Geochemical and Nd-Hf isotopic constraints on the origin of the ~Â 1.74-Ga Damiao anorthosite complex, North China Craton

The ~ 1.74-Ga Damiao complex in the North China Craton consists of anorthosite (85%), norite (10%), mangerite (4%) and minor troctolite (< 1%), all of which are cut by gabbroic and ferrodioritic dikes. The complex hosts abundant Fe-Ti-P oxide ores and has an emplacement sequence from anorthosite and norite to Fe-Ti-P oxide ores to mangerite. All of the different lithologies in the complex have similar light rare earth element (LREE)-enriched patterns and Nd isotopic compositions with εNd(t) values mostly within the range of − 5.0 to − 4.0. Average εHf(t) values of zircon are − 4.7 for mangerite and − 5.9 for norite. Plagioclase and clinopyroxene show a continuous range of composition from anorthosite and norite to Fe-Ti-P oxide ores to mangerite, suggesting that these lithologies formed by differentiation from a common parental magma. Gabbroic dikes in the Damiao complex are characterized by high Al2O3 (14.5-17.1 wt.%), Sr (~ 1000 ppm) and Mg#s [100 Mg/(Mg + Fe2+)] = 56-73), similar to the high-Al gabbros parental to the Harp Lake and Laramie anorthosite complexes in North America.
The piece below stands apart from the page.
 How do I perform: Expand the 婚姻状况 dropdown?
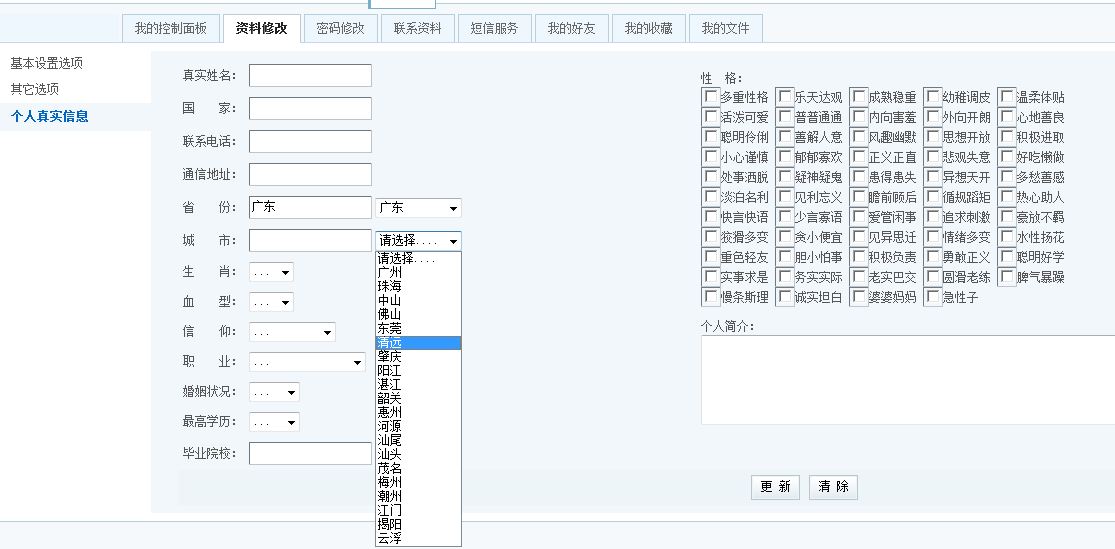coord(274,393)
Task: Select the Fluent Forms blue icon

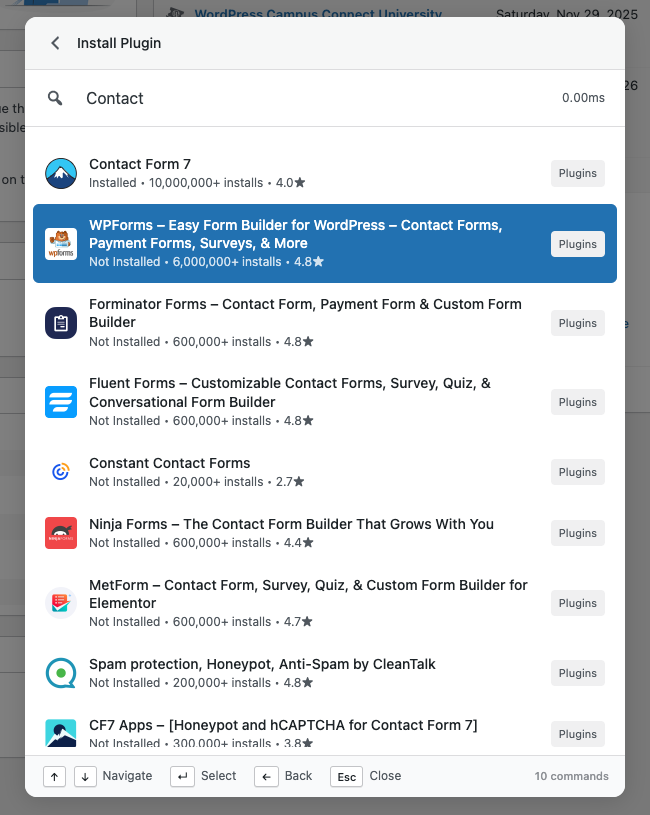Action: coord(60,401)
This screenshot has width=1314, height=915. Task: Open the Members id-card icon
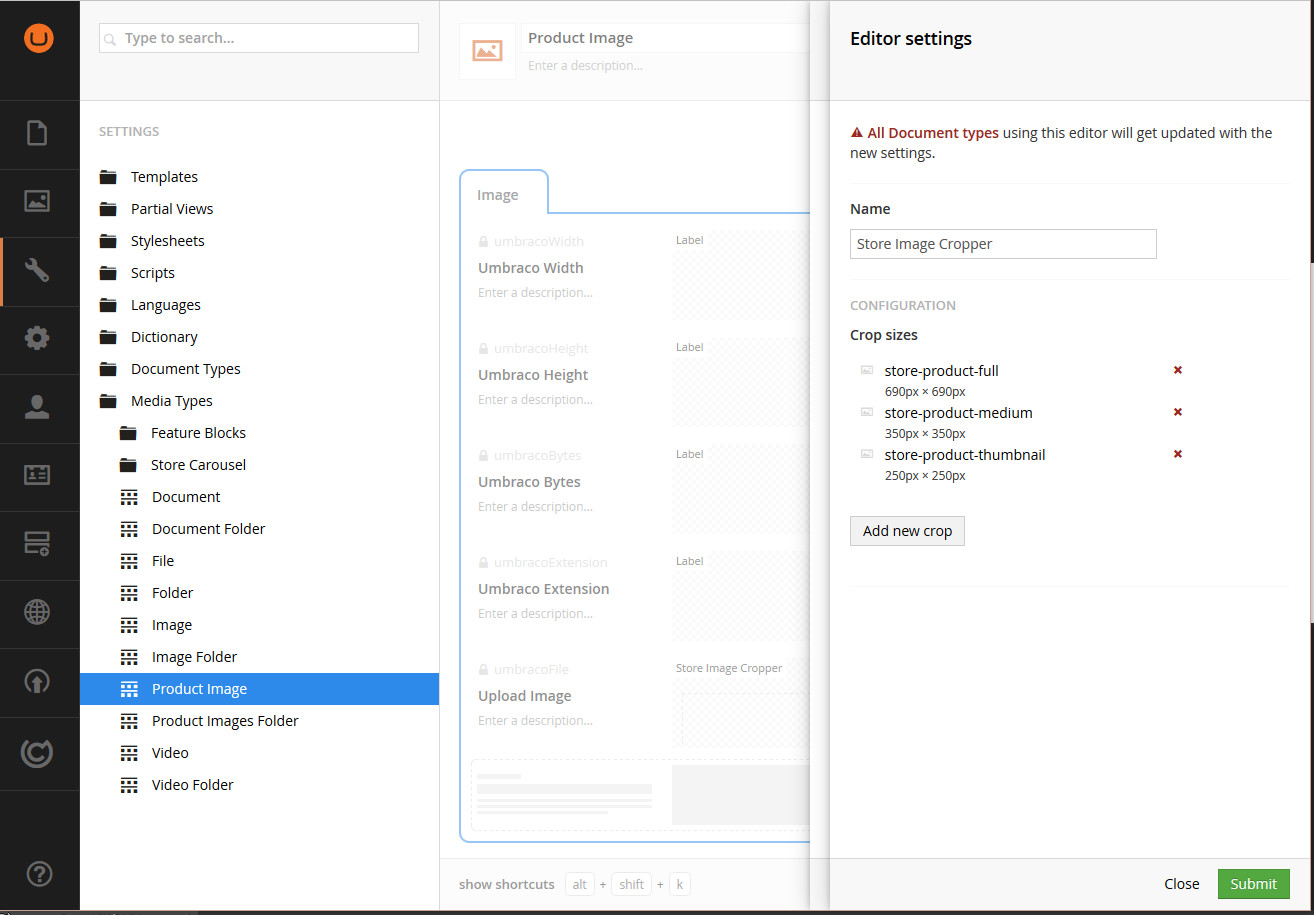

The high-Al gabbroic dikes of the Damiao complex may reflect the parental melt from which the complex formed, whereas the ferrodioritic dikes may represent residual melts after anorthosite crystallization from the high-Al gabbroic magma. The high-Al gabbros have incompatible element ratios (Zr/Nb = 14-24; La/Nb = 3.6-4.8), which differ significantly from those of nearby coeval, mantle-derived, mafic dike swarms and volcanic rocks but are similar to those of the lower crust. Their zircon εHf(t) and whole-rock εNd(t) compositions plot along the evolution lines of the ~ 2.5 Ga Archean rocks in the North China Craton, suggesting that the Damiao complex was derived from an ancient lower crust. Exceptionally high temperatures and high-degrees of melting (> 75%) would have been required to form the parental high-Al gabbroic magma from the lower crust. We propose that the crustal rocks were dragged into the upper mantle during amalgamation of the North China Craton, where the ambient temperature was high enough (> 1271 °C at 12 kbar) to cause extensive melting, producing a deep-seated magma chamber. The melt then evolved through polybaric crystallization, producing anorthositic magmas with abundant suspended plagioclase that were finally injected at mid-crustal depth to form the Damiao complex.